**YOUR GOAL**
Restate the full listing word for word and leave the pictures out.

**INPUT DATA**
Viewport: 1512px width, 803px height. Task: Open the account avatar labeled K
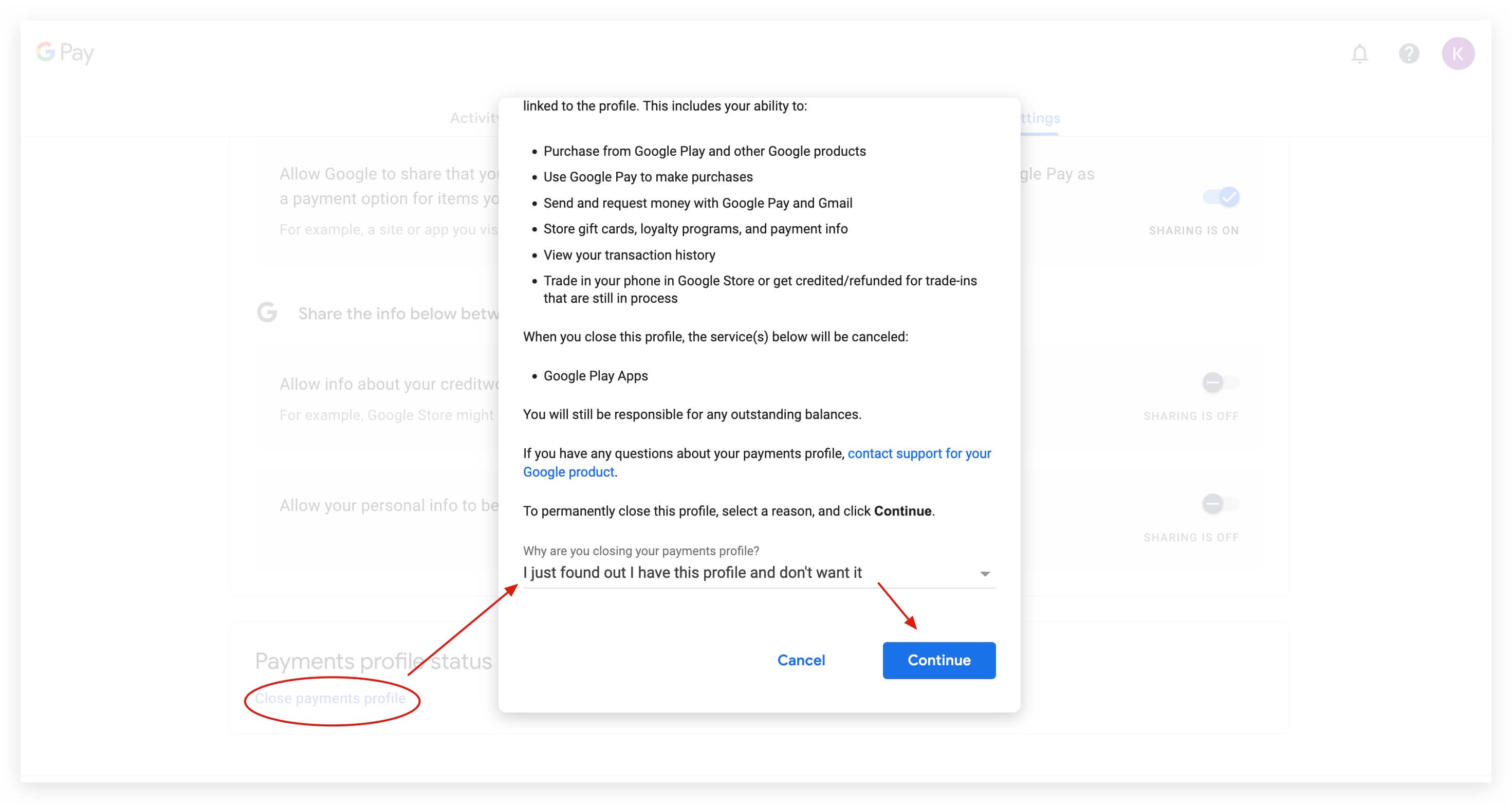point(1458,53)
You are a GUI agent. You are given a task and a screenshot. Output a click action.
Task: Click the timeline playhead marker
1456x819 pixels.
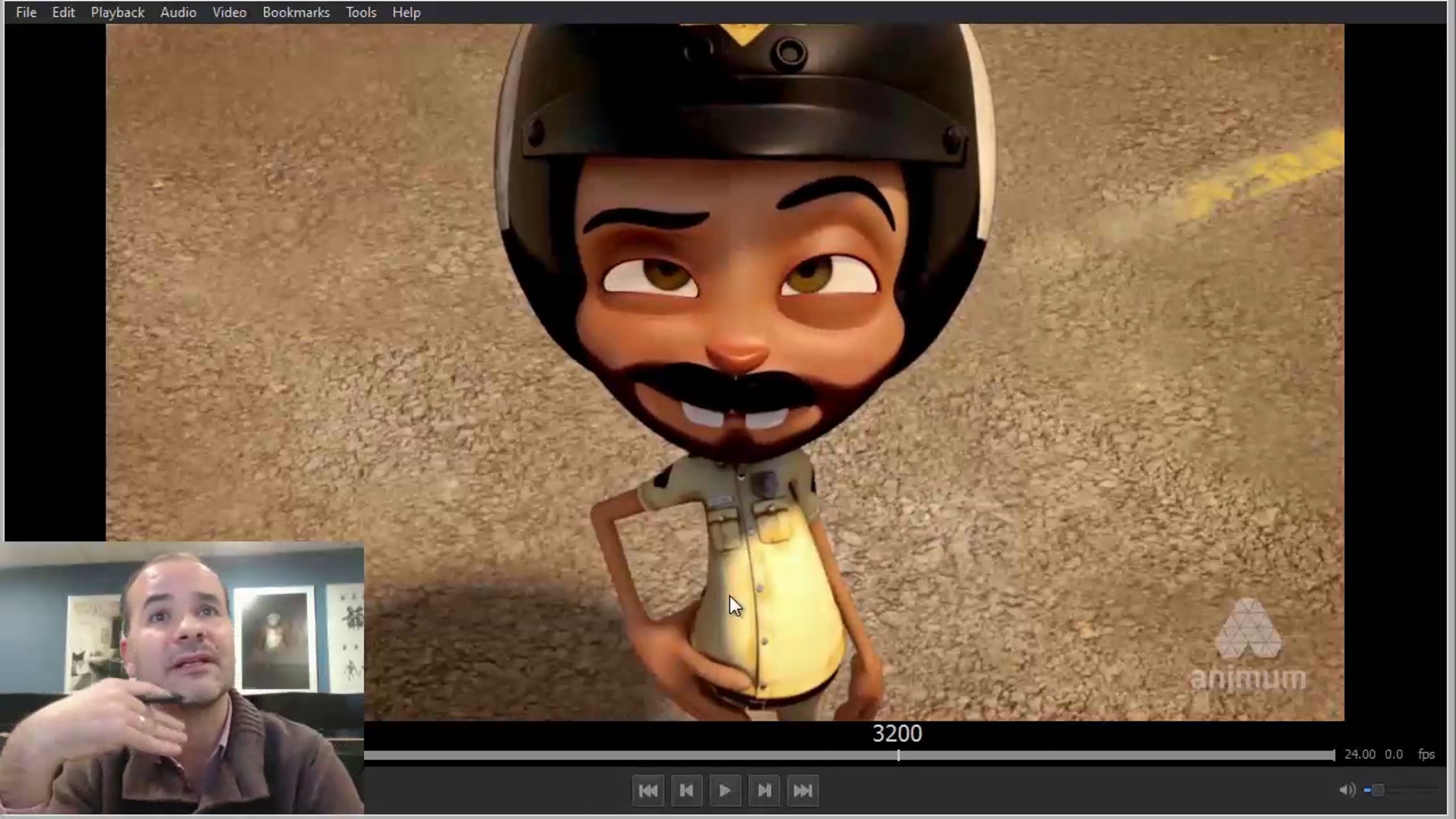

**EXERCISE SOLUTION**
Viewport: 1512px width, 803px height. Task: Open the account avatar labeled K
point(1458,53)
You are a GUI agent. You are given a task and a screenshot. Output a click action.
Task: Click the timeline playhead marker
1456x819 pixels.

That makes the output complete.